**Problem statement**
Please set down the line that contains "Open the Telegram channel icon" and every line below it through the last, exactly as written, with no other lines.
====== Input data
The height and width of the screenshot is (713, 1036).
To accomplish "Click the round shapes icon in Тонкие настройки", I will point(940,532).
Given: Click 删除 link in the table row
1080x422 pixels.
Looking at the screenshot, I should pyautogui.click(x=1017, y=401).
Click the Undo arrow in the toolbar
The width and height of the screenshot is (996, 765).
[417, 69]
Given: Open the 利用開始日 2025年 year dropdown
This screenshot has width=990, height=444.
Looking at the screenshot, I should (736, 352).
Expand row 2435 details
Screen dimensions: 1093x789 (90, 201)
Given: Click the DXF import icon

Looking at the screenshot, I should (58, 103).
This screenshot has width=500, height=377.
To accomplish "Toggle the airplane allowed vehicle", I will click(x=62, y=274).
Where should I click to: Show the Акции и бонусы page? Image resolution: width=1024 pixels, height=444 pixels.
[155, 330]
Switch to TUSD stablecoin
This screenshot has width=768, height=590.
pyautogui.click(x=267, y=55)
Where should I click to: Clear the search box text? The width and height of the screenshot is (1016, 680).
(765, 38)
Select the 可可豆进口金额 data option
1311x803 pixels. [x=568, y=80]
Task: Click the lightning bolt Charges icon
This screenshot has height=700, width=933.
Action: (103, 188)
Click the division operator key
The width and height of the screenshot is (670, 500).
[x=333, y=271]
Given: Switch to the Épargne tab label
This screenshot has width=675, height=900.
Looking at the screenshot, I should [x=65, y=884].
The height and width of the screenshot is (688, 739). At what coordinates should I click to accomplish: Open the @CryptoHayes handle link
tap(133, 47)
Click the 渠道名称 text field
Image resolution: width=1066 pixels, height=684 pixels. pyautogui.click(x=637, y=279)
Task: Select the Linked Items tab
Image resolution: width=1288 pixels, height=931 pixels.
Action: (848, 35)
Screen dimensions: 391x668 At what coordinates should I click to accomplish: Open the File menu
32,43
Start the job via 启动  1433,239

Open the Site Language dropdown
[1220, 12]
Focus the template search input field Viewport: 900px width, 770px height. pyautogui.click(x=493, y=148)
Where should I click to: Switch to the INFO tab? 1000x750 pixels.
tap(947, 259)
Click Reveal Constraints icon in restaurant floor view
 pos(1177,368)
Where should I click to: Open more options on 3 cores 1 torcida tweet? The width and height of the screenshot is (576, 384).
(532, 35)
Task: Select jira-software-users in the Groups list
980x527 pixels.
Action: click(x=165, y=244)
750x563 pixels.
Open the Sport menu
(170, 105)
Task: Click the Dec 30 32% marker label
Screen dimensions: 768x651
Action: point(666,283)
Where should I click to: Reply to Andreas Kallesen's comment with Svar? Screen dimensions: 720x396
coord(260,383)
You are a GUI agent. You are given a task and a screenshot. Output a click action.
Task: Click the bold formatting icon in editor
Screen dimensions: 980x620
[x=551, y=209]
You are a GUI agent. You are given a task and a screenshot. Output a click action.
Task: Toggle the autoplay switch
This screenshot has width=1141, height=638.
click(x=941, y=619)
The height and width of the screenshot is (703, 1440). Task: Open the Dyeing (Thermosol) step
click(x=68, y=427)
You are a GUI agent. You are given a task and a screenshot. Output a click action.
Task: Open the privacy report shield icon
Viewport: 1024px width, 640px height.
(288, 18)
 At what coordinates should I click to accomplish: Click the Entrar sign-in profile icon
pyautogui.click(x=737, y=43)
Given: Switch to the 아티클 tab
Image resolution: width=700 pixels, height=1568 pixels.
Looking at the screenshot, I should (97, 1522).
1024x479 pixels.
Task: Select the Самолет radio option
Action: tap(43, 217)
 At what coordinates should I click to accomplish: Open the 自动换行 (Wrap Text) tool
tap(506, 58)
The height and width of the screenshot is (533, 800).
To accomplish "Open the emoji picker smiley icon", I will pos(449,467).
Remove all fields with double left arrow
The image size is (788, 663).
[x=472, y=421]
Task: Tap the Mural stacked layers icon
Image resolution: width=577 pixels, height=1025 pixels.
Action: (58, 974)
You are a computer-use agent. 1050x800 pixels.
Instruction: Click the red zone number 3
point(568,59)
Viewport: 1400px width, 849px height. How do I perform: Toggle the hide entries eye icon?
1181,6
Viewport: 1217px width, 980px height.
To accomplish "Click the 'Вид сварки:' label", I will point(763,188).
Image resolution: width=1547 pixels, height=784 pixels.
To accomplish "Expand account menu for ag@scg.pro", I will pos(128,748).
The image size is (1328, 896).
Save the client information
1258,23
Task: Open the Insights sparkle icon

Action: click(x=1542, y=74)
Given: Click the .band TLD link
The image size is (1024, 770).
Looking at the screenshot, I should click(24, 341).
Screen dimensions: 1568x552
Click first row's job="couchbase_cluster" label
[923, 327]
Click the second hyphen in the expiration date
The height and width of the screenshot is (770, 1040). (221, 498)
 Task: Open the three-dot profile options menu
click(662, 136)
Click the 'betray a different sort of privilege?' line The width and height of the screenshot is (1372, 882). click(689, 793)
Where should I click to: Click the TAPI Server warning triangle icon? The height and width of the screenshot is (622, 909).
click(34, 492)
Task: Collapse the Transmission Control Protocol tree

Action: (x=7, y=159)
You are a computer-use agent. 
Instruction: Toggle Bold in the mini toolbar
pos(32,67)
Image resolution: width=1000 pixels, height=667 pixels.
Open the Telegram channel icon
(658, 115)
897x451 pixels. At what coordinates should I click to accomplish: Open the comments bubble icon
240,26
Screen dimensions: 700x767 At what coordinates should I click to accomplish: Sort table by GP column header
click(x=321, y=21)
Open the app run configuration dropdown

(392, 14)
============
**Solution**
Open the Telegram channel icon
(658, 115)
897x451 pixels. At what coordinates should I click to accomplish: Open the comments bubble icon
240,26
Screen dimensions: 700x767 At what coordinates should I click to accomplish: Sort table by GP column header
click(x=321, y=21)
Open the app run configuration dropdown

(392, 14)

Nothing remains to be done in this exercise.